Review how to calculate mean, median, and mode.

Background: As described by your readings, the term “average” is often used in multiple contexts and does not necessarily mean taking the sum of your data and dividing by the number of items in the dataset. Sometimes, the term “average” can be used to refer to other measures of center, such as the median or the mode. In this activity, we will explore how the various meanings of “average” and determine which measure of center would better represent the data.

In this activity you will:

Calculate mean, median, and mode of various data.

Explore the measures of center (mean, median, and mode) and determine which “average” (mean or median) would be a better representation of data given.

Understand that data can be skewed.

Apply your knowledge to real-life problems and explain how a single number can represent the nature of data.

Procedure:

As you work through the Part I Activity, here are some guided questions to help you in your endeavor.

For problem #1, determine who is correct (Sarah or Andrew) in giving the average price for a particular energy bar. These are some questions you should be asking yourself:

How did Sarah calculate her answer?

How did Andrew calculate his answer?

Who do you believe is correct and why?

In this particular scenario, what does the term “average” mean?

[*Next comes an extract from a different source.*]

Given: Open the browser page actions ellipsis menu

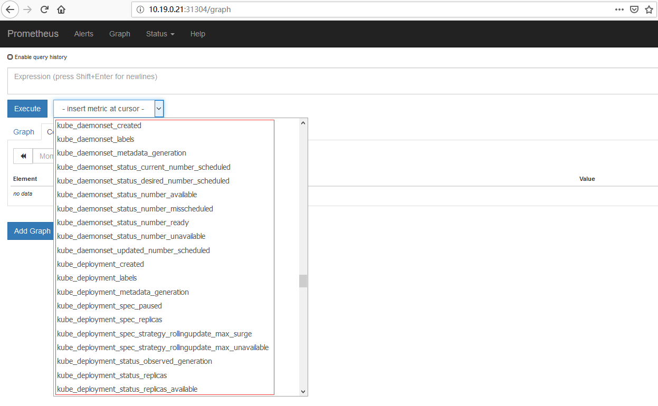Looking at the screenshot, I should (x=619, y=9).
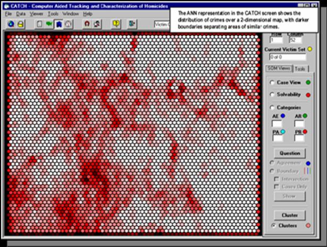The image size is (327, 247).
Task: Click the globe icon in the toolbar
Action: click(10, 24)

The price difference between Sarah’s calculations and Andrew’s calculations may not be much, but can you think of an instance where it would matter which “average” is used?

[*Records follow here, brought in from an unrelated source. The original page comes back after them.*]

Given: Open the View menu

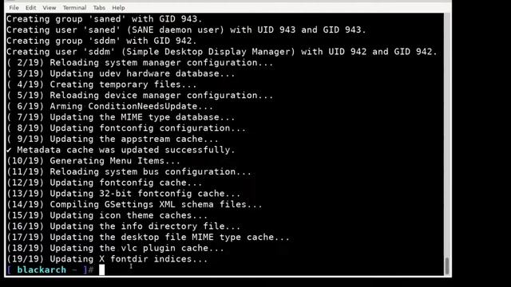Looking at the screenshot, I should [x=50, y=7].
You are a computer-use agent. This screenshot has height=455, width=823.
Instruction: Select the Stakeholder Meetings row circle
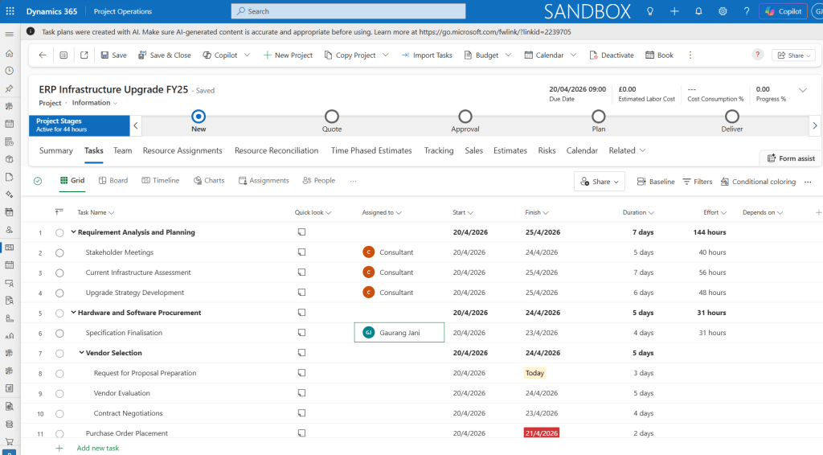click(59, 252)
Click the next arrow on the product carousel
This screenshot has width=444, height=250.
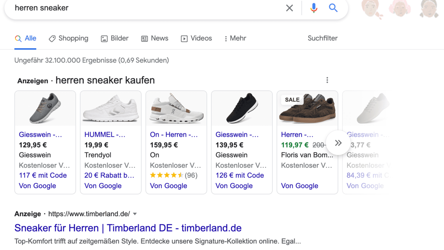(338, 143)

For problem #2, determine how Mrs. Smith’s class performed on a particular quiz.

Part A: Before making any calculations, look at the data overall and give your best educated guess as to how you think the students did on the quiz. Which “average” do you think would best describe her students’ performance?

Part B: Based on your observations in Part A, calculate the necessary “average” you think will provide Mrs. Smith with the best feedback. Which “average” did you choose and why? Now that you see the number that represents the data, do you agree with your initial assessment in

Part A?

For problem #3, explain why the statement made by the college is misleading. Here are some guiding questions to help you along the way:

Part A:

Just by looking at the data, what do we know about the 5 basketball players? Did they all receive a contract?

The college claimed that “the average senior on this basketball team received a $2 million contract offer.” Which “average” are they referring to? Do you agree/disagree with their statement? Why or why not?

Results: Complete the Student Worksheet and turn in your completed worksheet on Canvas.

Results: Complete the Student Worksheet and turn in your completed worksheet on Canvas.

Part B:

How else could we calculate the “average”? Why would this “average” be a better representation of the data?

How does the $10,000,000 affect the dataset as a whole? What kinds of numbers drastically affect the dataset?